HOW TO COMPLETE THIS TASK
The data below should be printed in full, exactly, and without any of its images.

START DATA IN THIS EXERCISE

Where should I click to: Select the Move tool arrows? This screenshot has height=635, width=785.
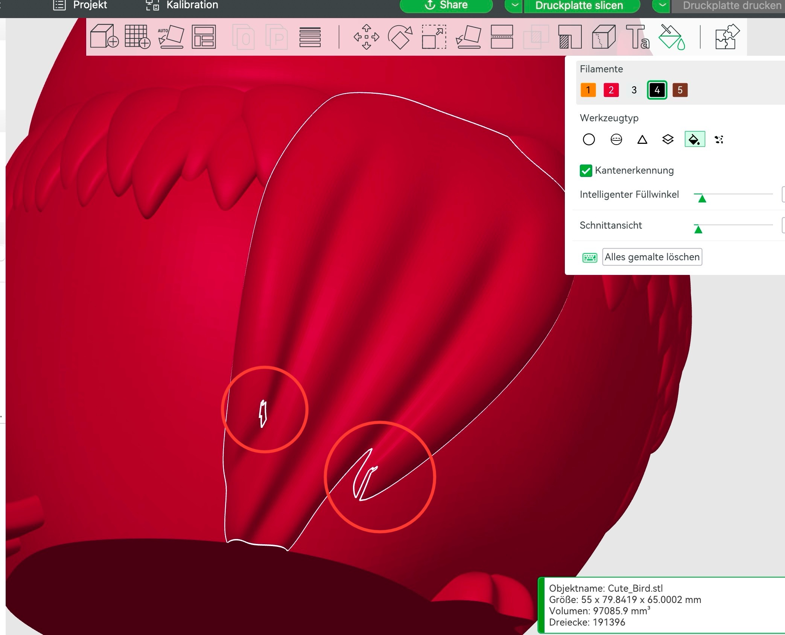[x=366, y=37]
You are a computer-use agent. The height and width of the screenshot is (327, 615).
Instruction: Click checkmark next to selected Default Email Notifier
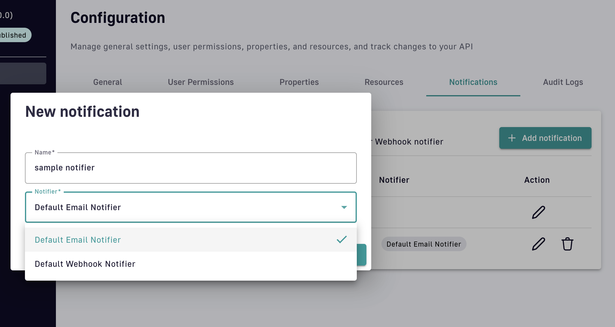pyautogui.click(x=341, y=240)
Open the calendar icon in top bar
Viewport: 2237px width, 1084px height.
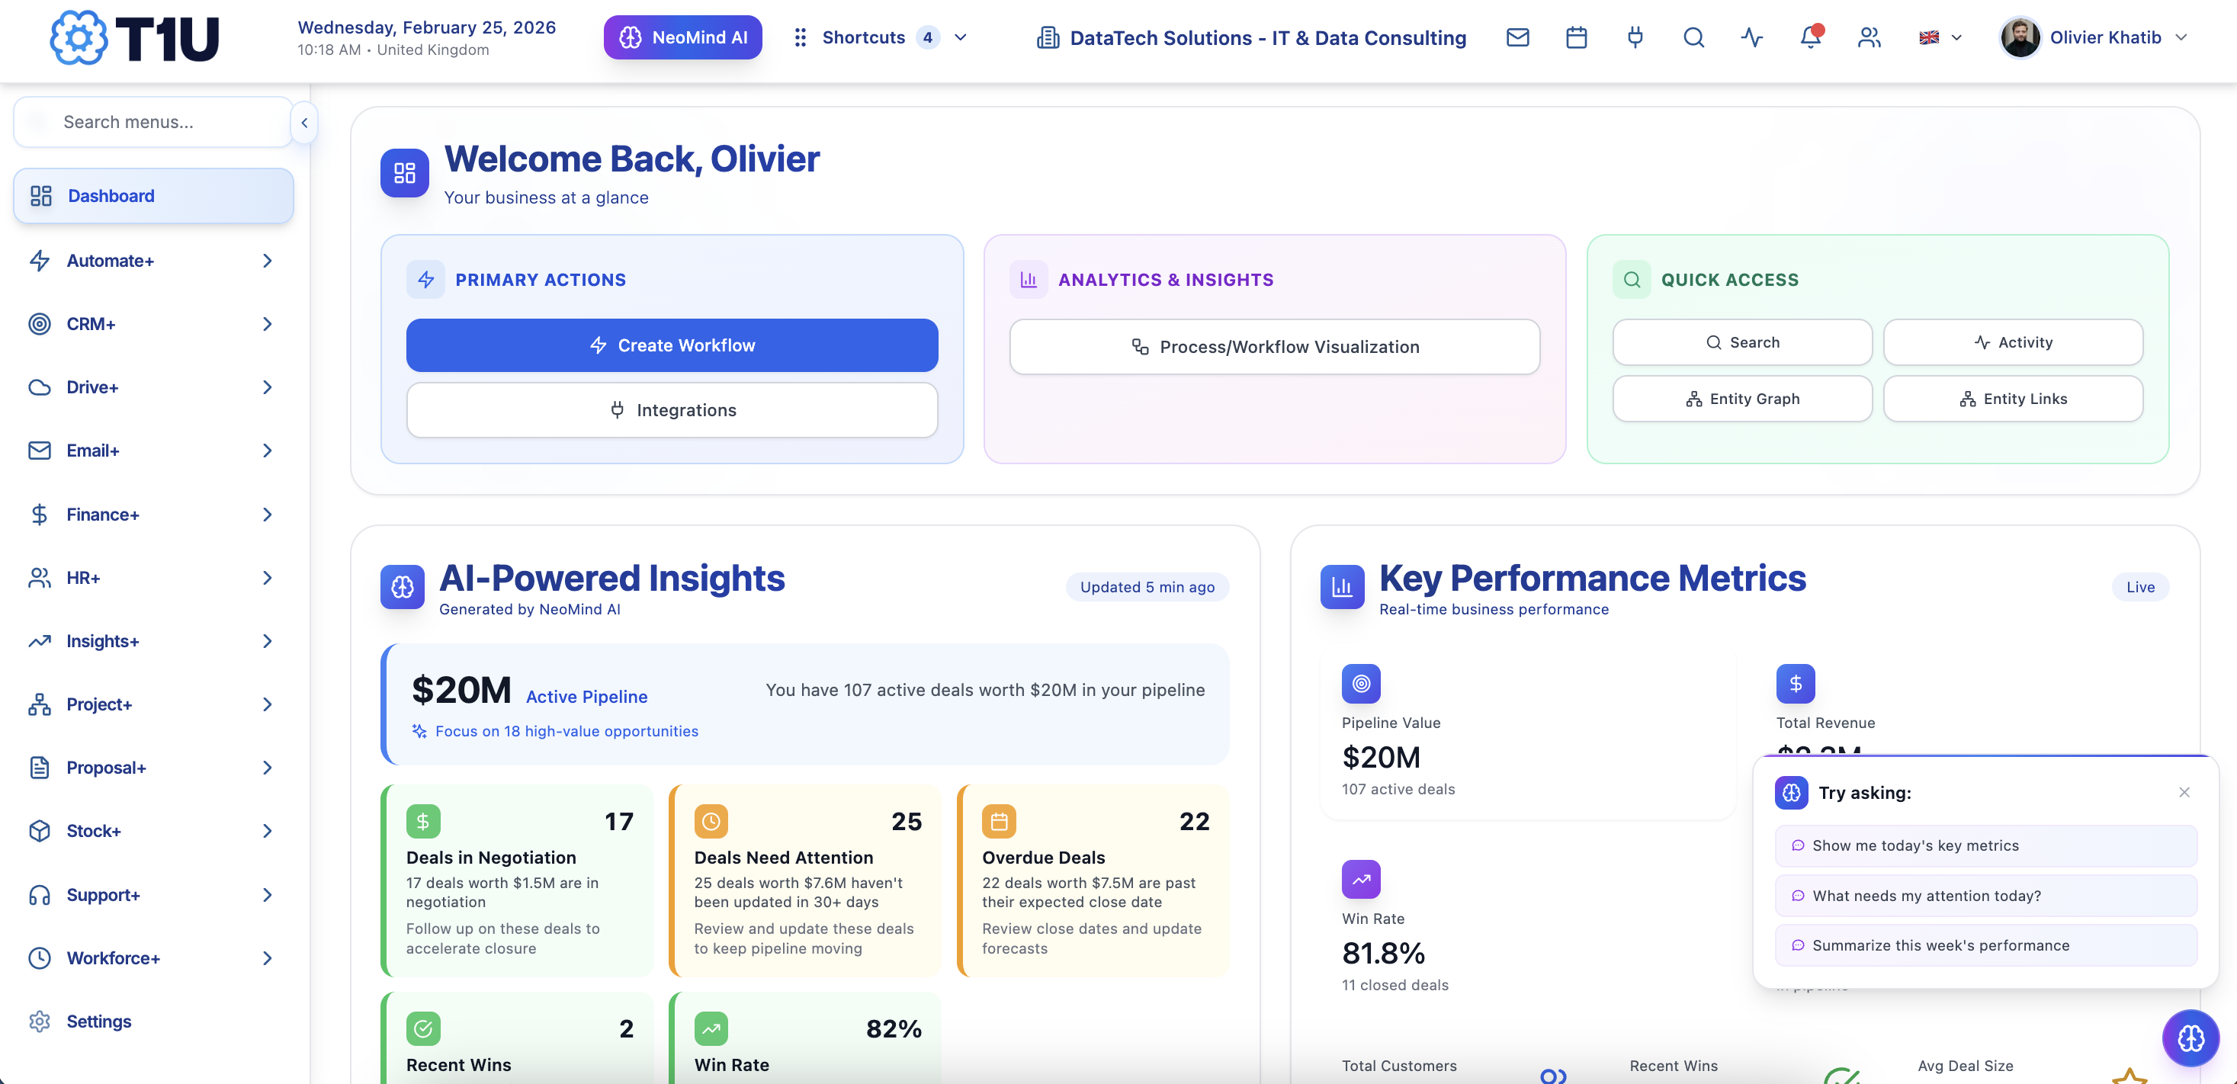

END DATA IN THIS EXERCISE

TASK SOLUTION
Where should I click to: Select the Move tool arrows? This screenshot has height=635, width=785.
[x=366, y=37]
You are a computer-use agent. The height and width of the screenshot is (327, 615).
Instruction: Click checkmark next to selected Default Email Notifier
pyautogui.click(x=341, y=240)
Open the calendar icon in top bar
Viewport: 2237px width, 1084px height.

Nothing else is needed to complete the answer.